On the Pocahontas Trail, Part Two
August 17, 2010
Are the people of the earth less numerous than the stars in the heavens? Probably. I don’t know. I don’t know the numbers of the stars, the numbers of the people, I don’t even know who you are. I don’t know your dreams or your fears or your hopes. I don’t know what sounds wake you up in the morning, or what ones gently caress you to sleep at night. Such is the relationship between the writer and the written to.
And if something as intimate as this – where the voice and volatility of one human being are inserted and enflamed in the mind of another – if this relationship no longer engenders a meaningful connection, then what hope is there for any bond between the rest of us human beings who walk the streets, the highways and the sidewalks?
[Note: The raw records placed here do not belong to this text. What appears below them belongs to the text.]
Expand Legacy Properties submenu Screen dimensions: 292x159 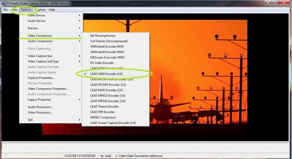pos(80,99)
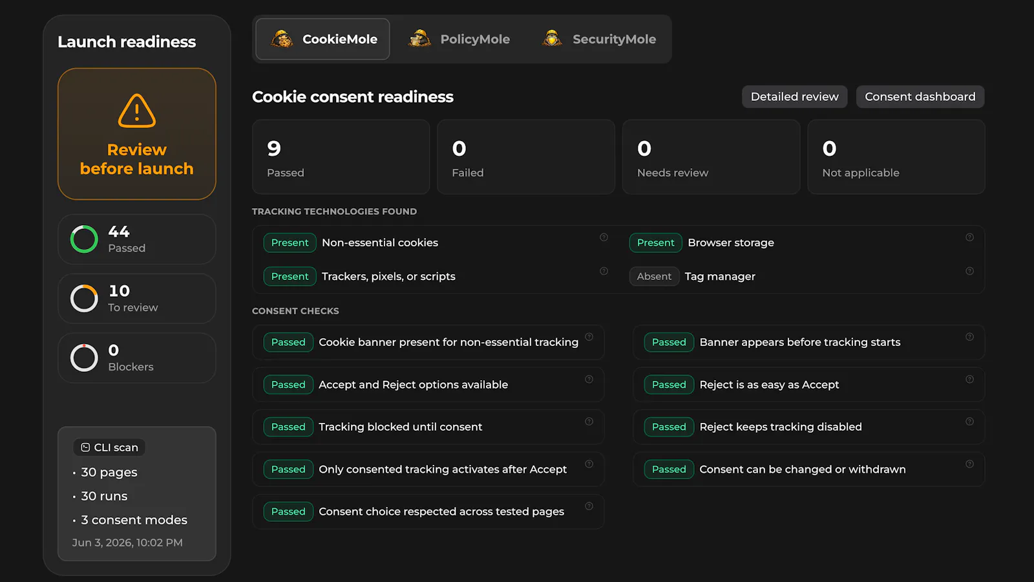Open the Detailed review button

(x=794, y=97)
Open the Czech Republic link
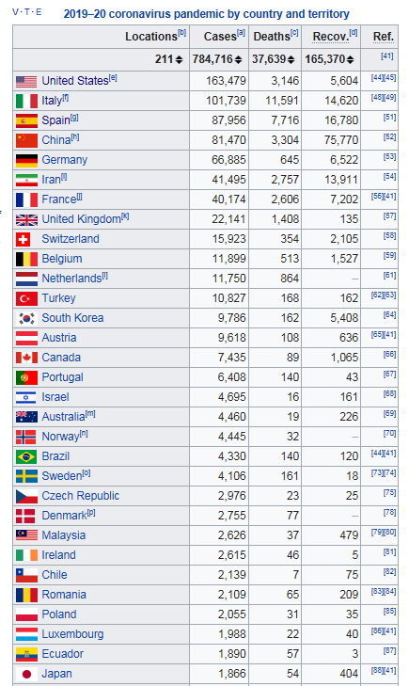This screenshot has width=409, height=686. pyautogui.click(x=81, y=496)
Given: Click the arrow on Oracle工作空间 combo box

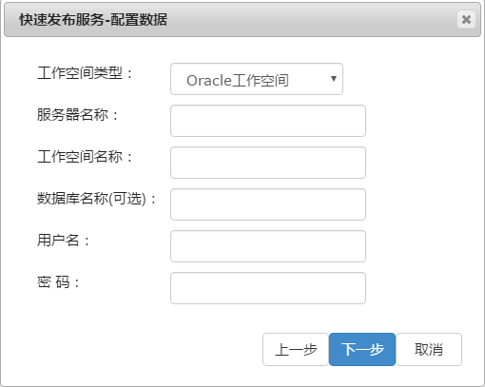Looking at the screenshot, I should tap(334, 78).
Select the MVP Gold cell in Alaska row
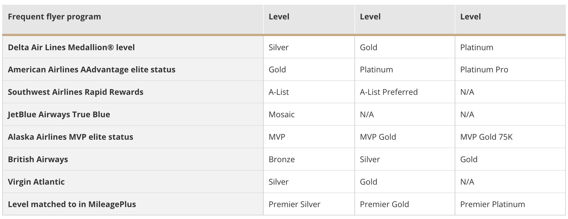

None. You would have to agree that the smart money is on none.
So here is a story that flies in the face of the smart money. That pays off on the dark horse while sense goes wanting.
I am standing on a sagging wooden porch, in a withering front yard beside a grey road on the verdant peninsula finger that points from Williamsburg to Norfolk. I am knocking on an ancient peeling door as the rain starts and stops behind me, as unsure of its intentions as I am of mine.
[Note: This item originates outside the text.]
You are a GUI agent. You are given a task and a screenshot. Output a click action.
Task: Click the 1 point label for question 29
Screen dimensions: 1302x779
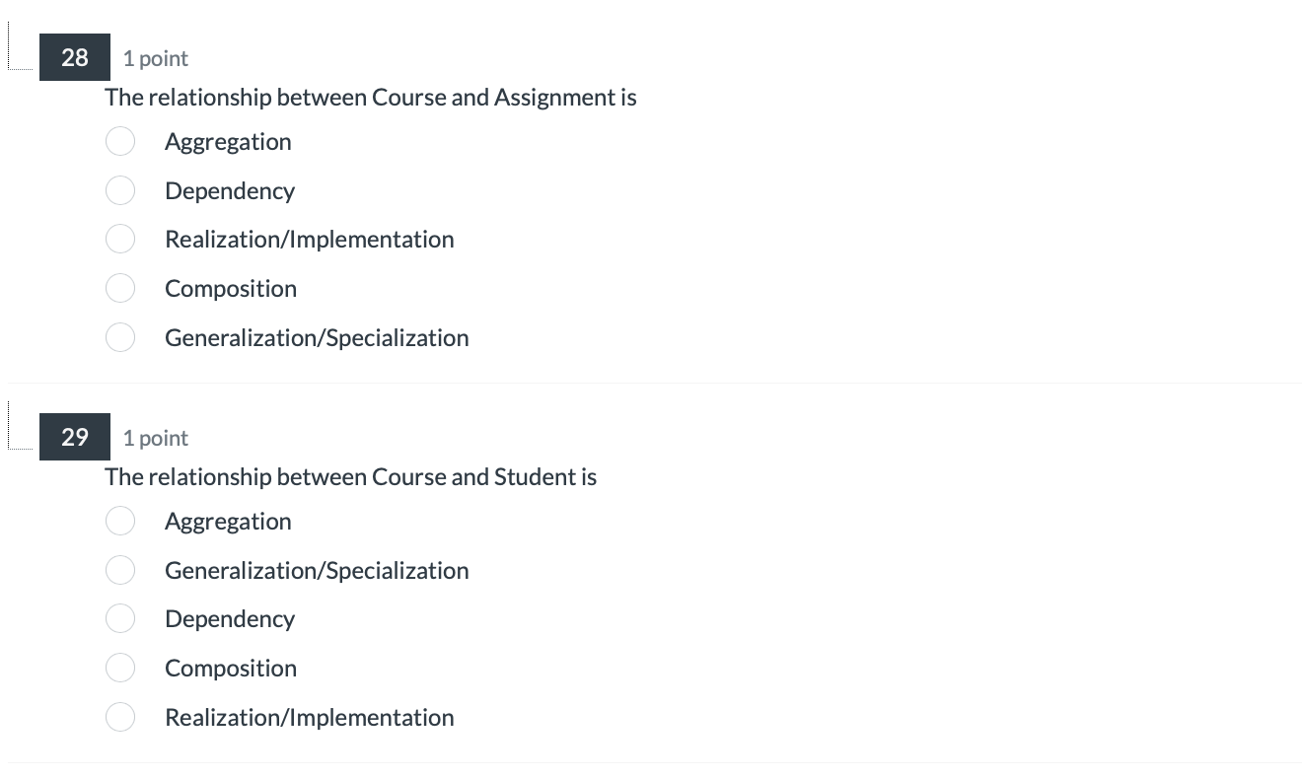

To be clear, I am not a talker. That is, left to my own devices, I prefer to leave people to their own devices. I prefer not to invade their personal spaces and I am respectful of their privacy to the point of excess. Where I picked up a mode of conduct that is probably better suited to the nineteenth century than to this one is anyone’s guess.
To be standing here at all is something of a high wire act. A sort of dare. A string of questions that, individually, seem innocuous enough, but when strung together elevate exponentially the anxiety of such an exercise. Would I ever drive back to this part of the country in the first place? And if I did, would I seek out this house? Would I even be able to find it? And if I did drive and seek and find, would I actually stop the car and knock on the door? And would they be home? And would they answer? And would I stay around long enough to find out
I can hear them in there, talking, and without thinking I knock again – not sure if they haven’t heard me or if they have heard me and are merely discussing among themselves the reasons why a white man might be standing on their porch in the pouring rain. A white man with his white wife, while their white daughter waits patiently in the new car which he has in explicably parked in their driveway.
Cynthia, standing next to me, is nervous. Or maybe she is just being friendly. I have never been very good at telling the difference. She turns ever so slightly away from the door and considers the road, the embankment, the front yard where our car had finally come to rest nearly three-and-a-half years earlier. When the people of this house, and of the houses gathered around us in the shadow of thee Zion, good cheer of the yuletide still clinging to their clothes like the aroma of sweet hearth smoke, pushed, pulled, prodded, provoked, until they were coated in a fine patina of rich Virginia bottomland, and until my car was successfully extricated from their front yard.
So I am here to say thank you. To offer my appreciation and some small trinkets of gratitude. That’s all, all these years later. Thank you for coming out of your house on that miserable day and helping a stranger. Me.
And then the door opens and I see a vision of delight in their smiling faces. I see them slowly recall that day, bashful at their generosity. And as I hear myself explain this journey and why I’m here, and as I see their unbidden affection, I recall what the old man said about business. And I realize that those aren’t chains I hear, but the improbable connecting. And I realize as they tell me that I was raised right, that even if our paths never cross again, we are countrymen, and so will be for ever and ever.